In deze zaak heeft de voorzieningenrechter van de Rechtbank Den Haag op 11 oktober 2023 uitspraak gedaan in een verzoek om voorlopige voorziening van een ondernemer van een tuincentrum. De burgemeester van Den Haag had op 28 augustus 2023 besloten het pand van de ondernemer voor de duur van zes maanden te sluiten, omdat er producten waren aangetroffen die bestemd waren voor grootschalige hennepteelt. De ondernemer, verzoeker in deze procedure, heeft bezwaar gemaakt tegen dit besluit en verzocht om een voorlopige voorziening.
Tijdens de zitting op 2 oktober 2023 heeft de voorzieningenrechter de zaak behandeld. De voorzieningenrechter oordeelde dat de burgemeester op grond van artikel 13b en artikel 11 van de Opiumwet bevoegd was om het pand te sluiten.

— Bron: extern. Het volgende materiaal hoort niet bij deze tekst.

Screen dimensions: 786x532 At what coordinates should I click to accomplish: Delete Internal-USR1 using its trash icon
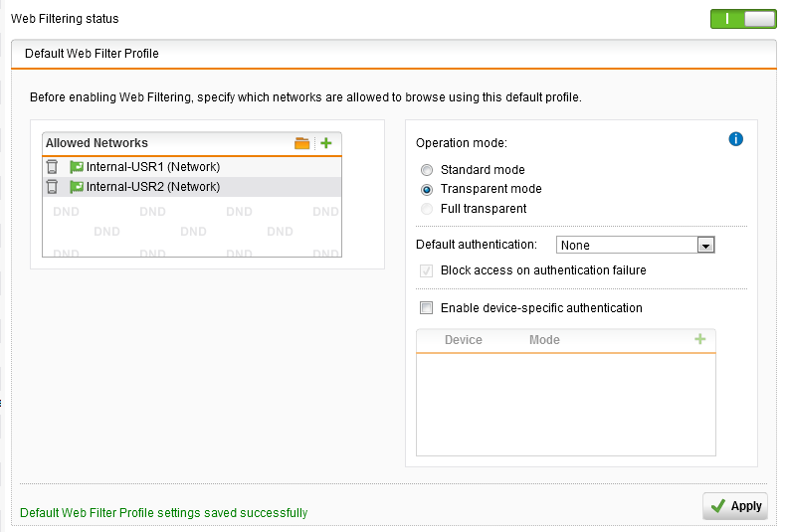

De voorzieningenrechter merkte op dat er bij een eerdere controle in 2021 ook al hennepgerelateerde goederen waren aangetroffen in het tuincentrum van verzoeker. De voorzieningenrechter concludeerde dat de aangetroffen goederen, waaronder grote hoeveelheden plantenvoeding en andere benodigdheden, gezamenlijk geschikt waren voor professionele hennepteelt.
De voorzieningenrechter oordeelde dat de sluiting van het pand noodzakelijk was ter bescherming van het woon- en leefklimaat in de omgeving, gezien de ernst van de overtredingen en de eerdere waarschuwingen aan verzoeker. Het verzoek om een voorlopige voorziening werd afgewezen, en de voorzieningenrechter oordeelde dat er geen aanleiding was voor vergoeding van griffierecht of proceskosten. De uitspraak is openbaar gedaan en er staat geen hoger beroep of verzet open tegen deze beslissing.